▸ **PASSAGE PROVIDED**
Pelvic floor physiotherapy is one of the most effective treatments for urinary incontinence. The NHS knows this. For women, it is built into standard care pathways: a first-line intervention, not a last resort. For men, accessing the same treatment through the NHS is a near-impossible feat unless you have had prostate surgery.
This is not a minor gap in provision. It is a structural failure that leaves men managing avoidable symptoms, often for years, without access to a treatment that is proven to work.
The NHS pathway that works: for women
NHS pelvic health physiotherapy services across England treat stress incontinence, overactive bladder, mixed incontinence, prolapse, and pelvic pain. Women can be referred for any of these conditions. In many areas, self-referral is available without a GP appointment.
The NW London ICB's published pelvic health physiotherapy pathway is explicit: it is for female patients. Men are not included. NHS resources such as North Bristol Trust's pelvic floor exercise guidance recommend the Squeezy app and pelvic health self-referral. They are framed entirely for women.
What men get instead
Dynamic Health Cambridgeshire's pelvic health service lists the conditions it treats in men: urinary incontinence and erectile dysfunction following prostate surgery. That is it. Women's conditions covered by the same service run to six categories.
Men with OAB, urgency incontinence, stress leakage, or post-void dribble who have no surgical history are largely invisible to these services. There is no standard pathway for them. GPs are not prompted to refer them. And men wait an average of 4.2 years after developing bladder control problems before seeing a healthcare professional at all. The system does nothing to shorten that gap.
The physiology is identical
The clinical logic behind the disparity does not hold. Pelvic floor muscle dysfunction is the underlying mechanism in stress incontinence and urgency incontinence regardless of sex. The exercises used to treat it are the same. The evidence base for pelvic floor muscle training in men is solid: it is the established first-line treatment for post-prostatectomy incontinence, with trials showing significant reductions in leakage and faster return to continence.
The same muscular mechanisms are at work in male OAB and stress leakage without surgical origin. The restriction is administrative, not clinical. The pelvic floor does not know whether you have had surgery or not.
What you can do without a referral
Pelvic floor muscle training requires no equipment and no prescription. The Squeezy app, developed with NHS backing, provides guided exercise programmes and reminders. It works for male anatomy. It is not marketed at men, but there is nothing female-specific in its function. Download it, use it, do not wait for someone to tell you about it.
The technique matters. A surprising number of men do the exercises incorrectly without knowing. The common errors: holding the breath, tensing the abdomen or thighs instead of the pelvic floor, and squeezing rather than lifting. A correct contraction involves lifting the pelvic floor upward and inward, holding for a count of five to ten, then fully releasing. The release is as important as the contraction.

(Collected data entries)

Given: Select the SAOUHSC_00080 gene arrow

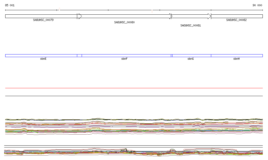Looking at the screenshot, I should click(x=124, y=16).
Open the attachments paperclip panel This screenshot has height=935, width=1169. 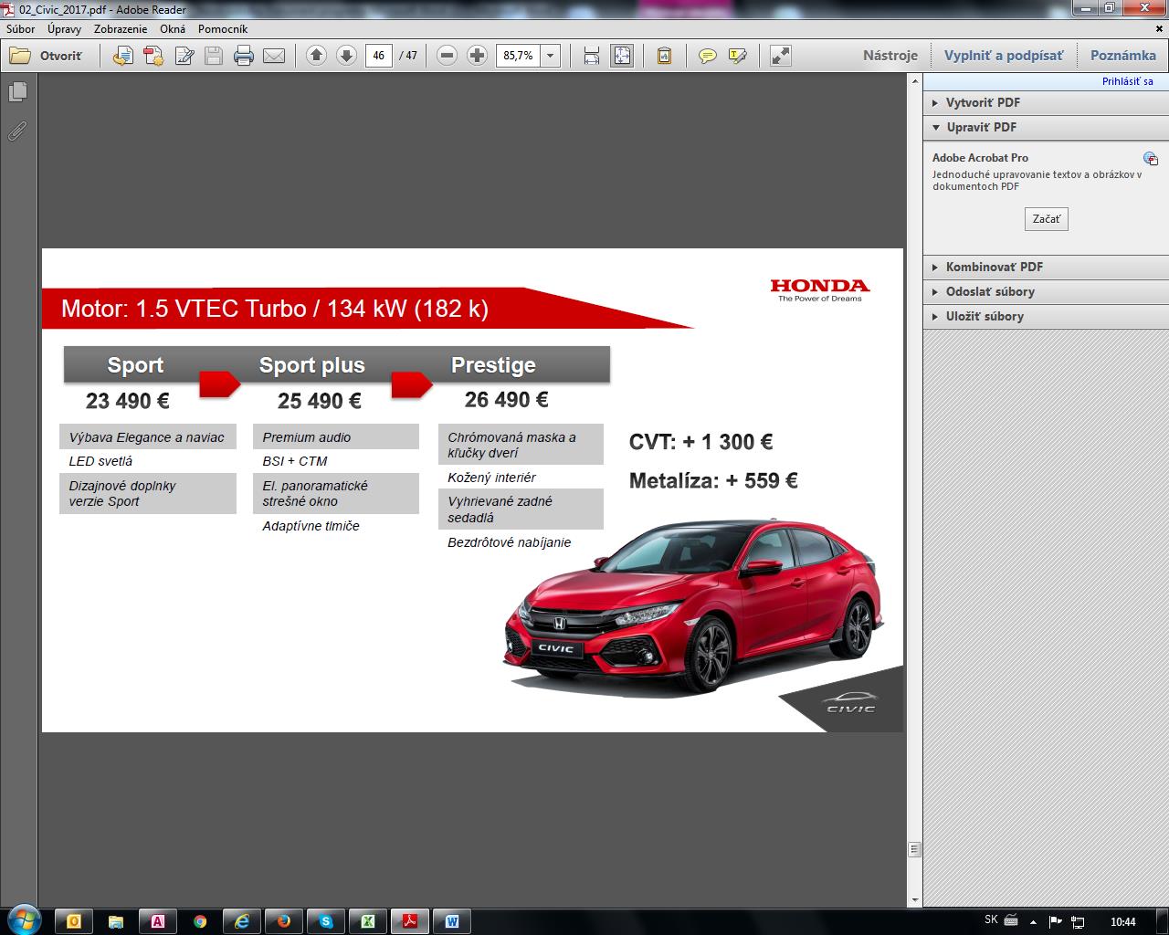coord(17,131)
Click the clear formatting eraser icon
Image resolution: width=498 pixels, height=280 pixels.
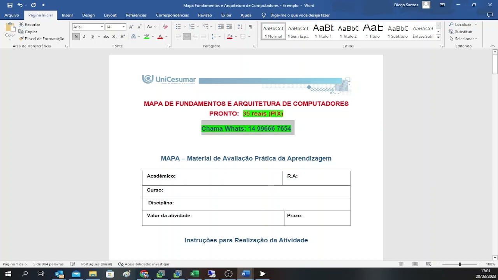tap(165, 27)
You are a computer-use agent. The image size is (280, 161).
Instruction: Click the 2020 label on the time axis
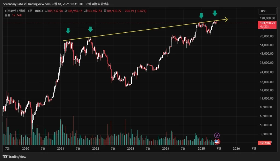[25, 148]
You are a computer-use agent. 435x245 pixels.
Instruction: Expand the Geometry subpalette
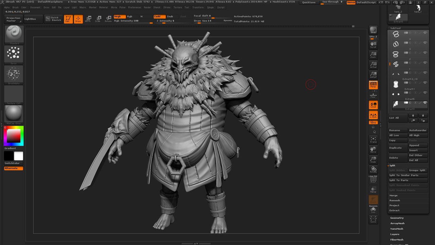click(397, 218)
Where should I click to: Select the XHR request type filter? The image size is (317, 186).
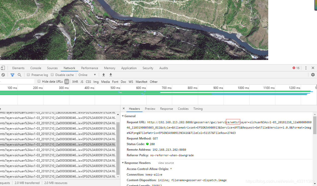pos(75,82)
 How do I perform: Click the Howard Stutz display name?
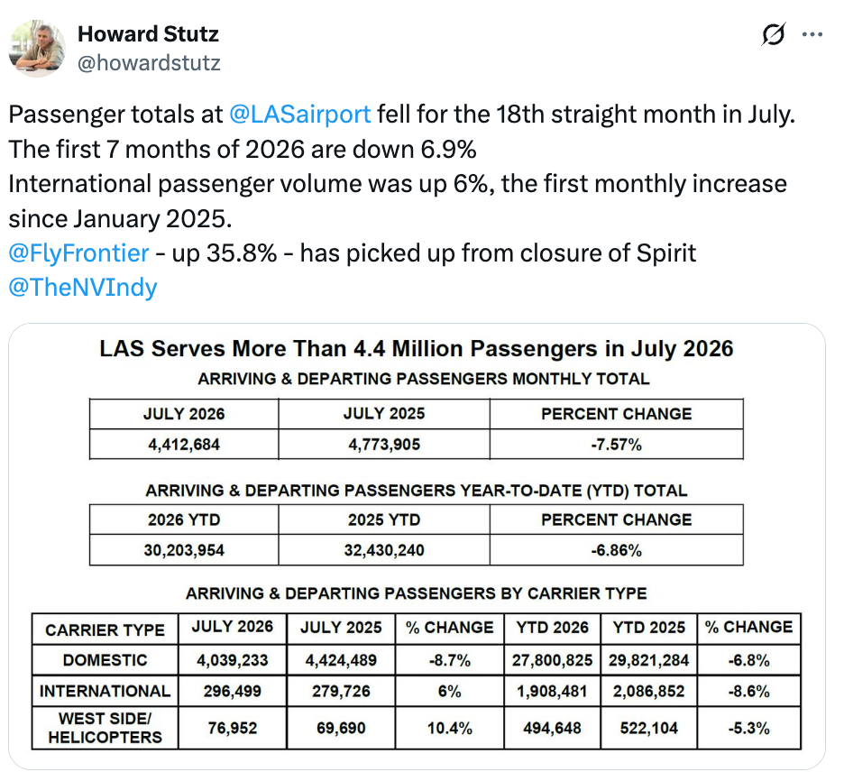pos(148,34)
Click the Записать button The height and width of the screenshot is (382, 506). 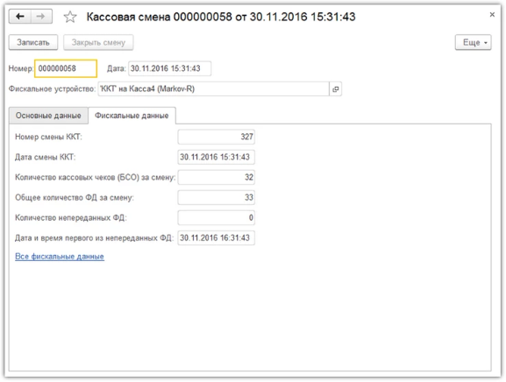[33, 43]
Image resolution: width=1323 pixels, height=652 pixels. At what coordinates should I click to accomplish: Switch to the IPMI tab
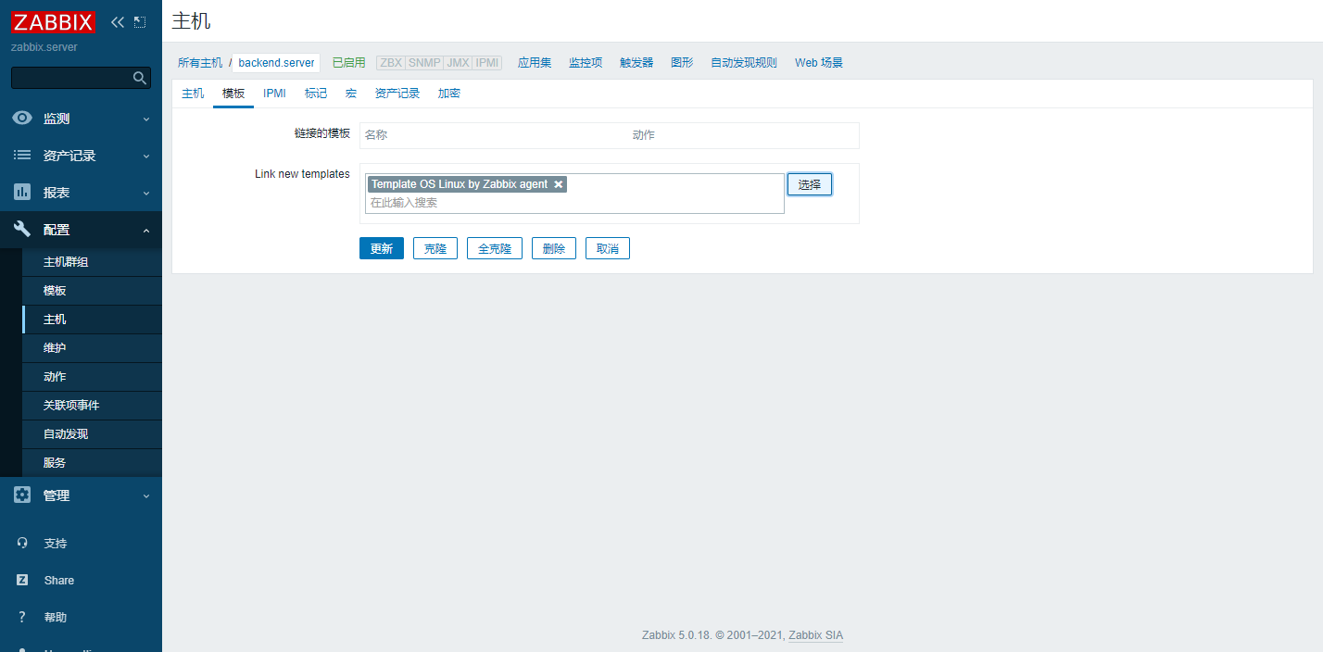click(x=274, y=93)
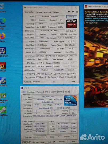108x144 pixels.
Task: Click the AMD Radeon logo image
Action: click(72, 24)
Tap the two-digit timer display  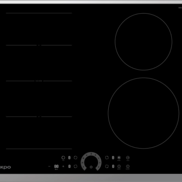tap(56, 166)
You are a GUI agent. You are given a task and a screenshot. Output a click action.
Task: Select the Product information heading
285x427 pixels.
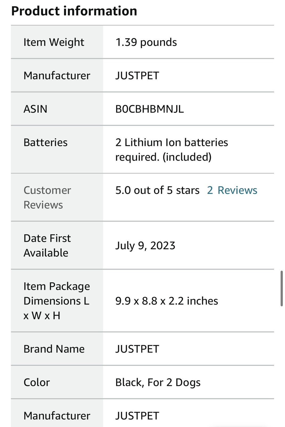74,11
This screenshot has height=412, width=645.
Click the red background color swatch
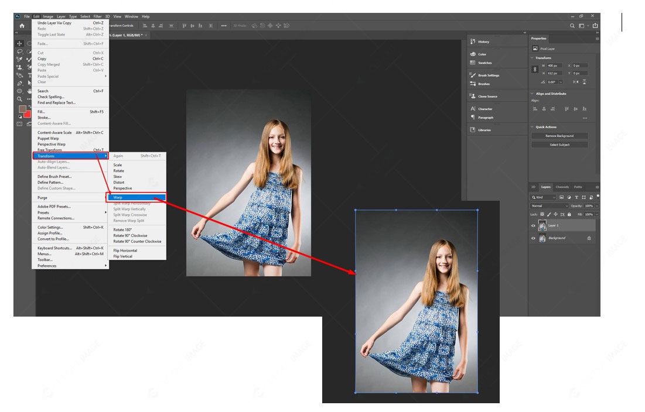coord(28,115)
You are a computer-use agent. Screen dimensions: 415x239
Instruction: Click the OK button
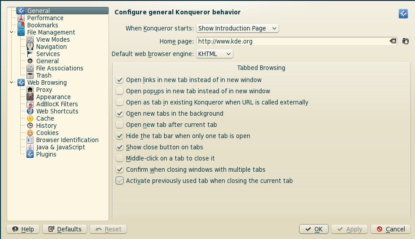click(314, 229)
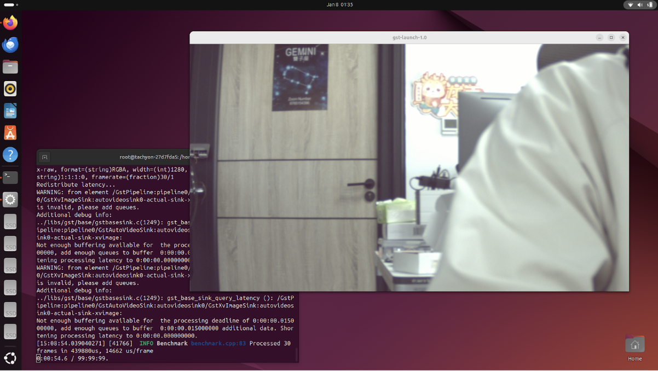
Task: Open the Activities overview pill
Action: pyautogui.click(x=10, y=4)
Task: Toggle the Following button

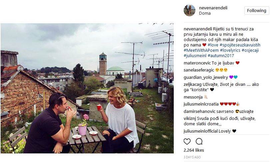Action: point(256,11)
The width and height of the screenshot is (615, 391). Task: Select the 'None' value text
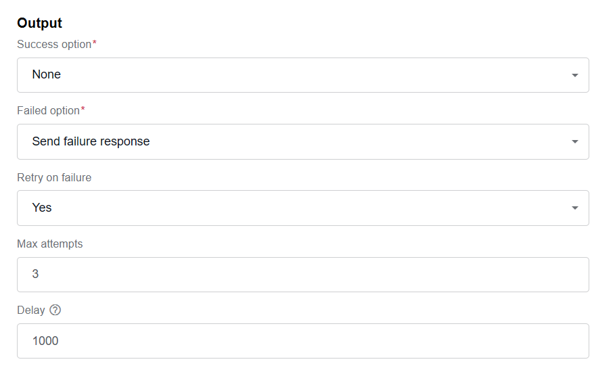[46, 74]
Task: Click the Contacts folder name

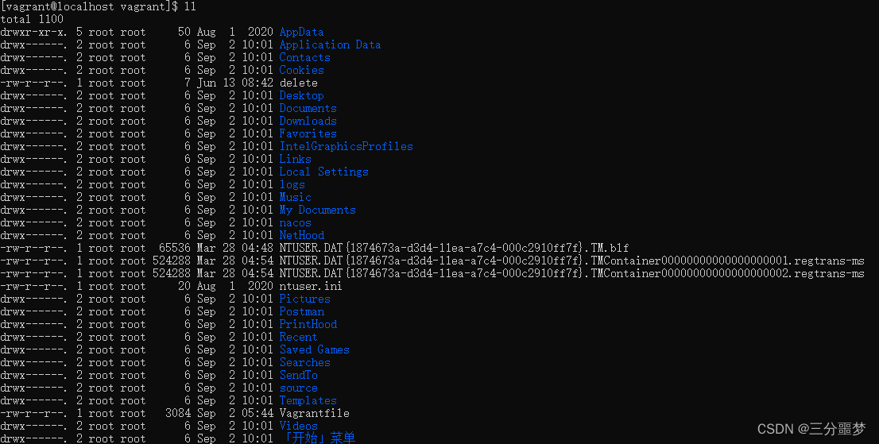Action: (x=304, y=58)
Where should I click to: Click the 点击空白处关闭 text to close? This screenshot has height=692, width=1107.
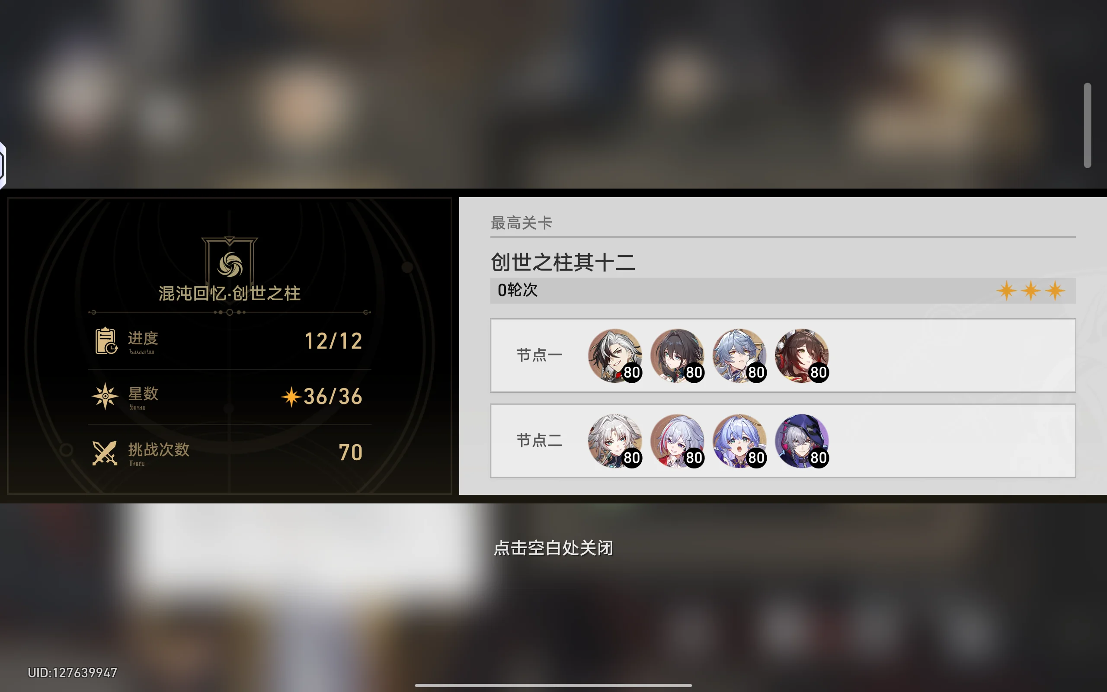pyautogui.click(x=553, y=548)
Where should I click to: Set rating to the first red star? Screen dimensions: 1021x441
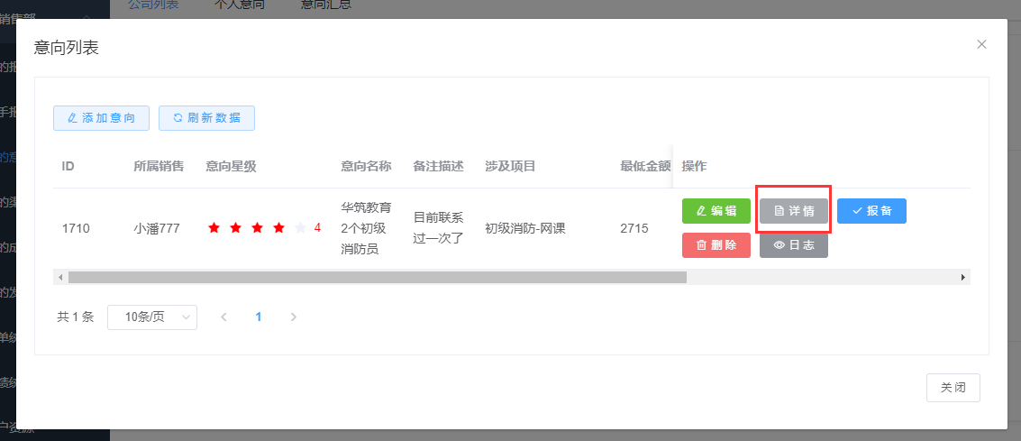214,228
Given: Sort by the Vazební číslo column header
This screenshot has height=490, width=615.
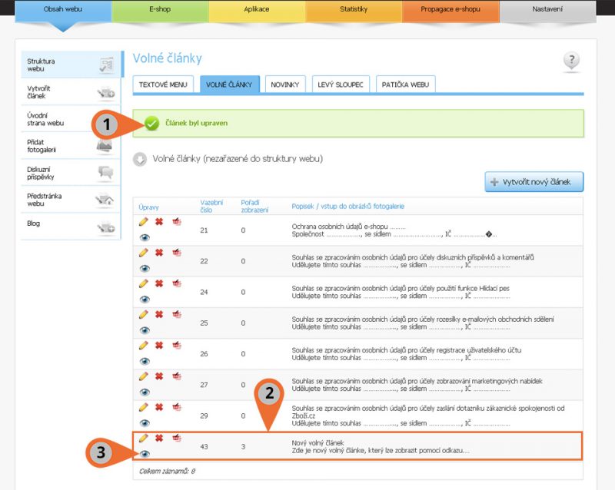Looking at the screenshot, I should 211,206.
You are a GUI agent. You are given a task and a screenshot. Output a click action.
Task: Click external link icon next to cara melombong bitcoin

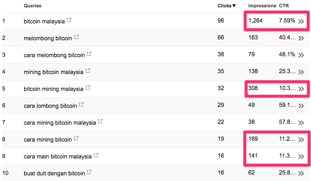pos(89,54)
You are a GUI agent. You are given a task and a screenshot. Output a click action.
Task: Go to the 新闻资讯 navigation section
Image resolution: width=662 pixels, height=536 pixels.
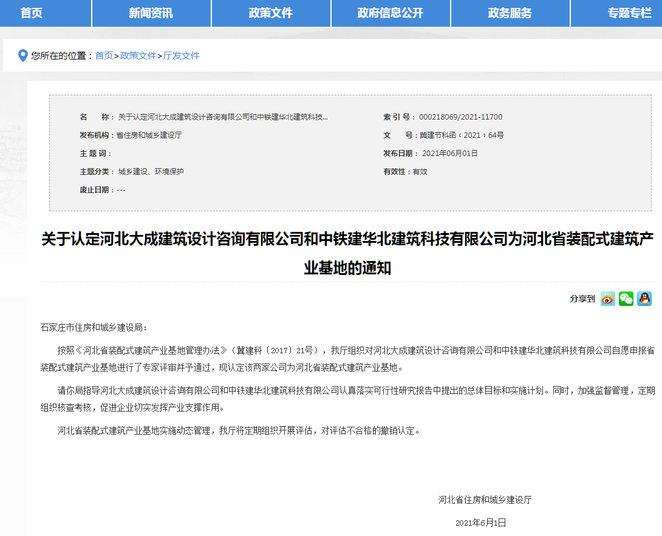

▸ **TASK DETAILS**
Edit the passage on pelvic floor physiotherapy, starting at the words "Pelvic floor physiotherapy" and stopping after "had prostate surgery.", and change "near-impossible feat" to "near-impossible task" throughout that span.

▸ **PROBLEM SOLUTION**
Pelvic floor physiotherapy is one of the most effective treatments for urinary incontinence. The NHS knows this. For women, it is built into standard care pathways: a first-line intervention, not a last resort. For men, accessing the same treatment through the NHS is a near-impossible task unless you have had prostate surgery.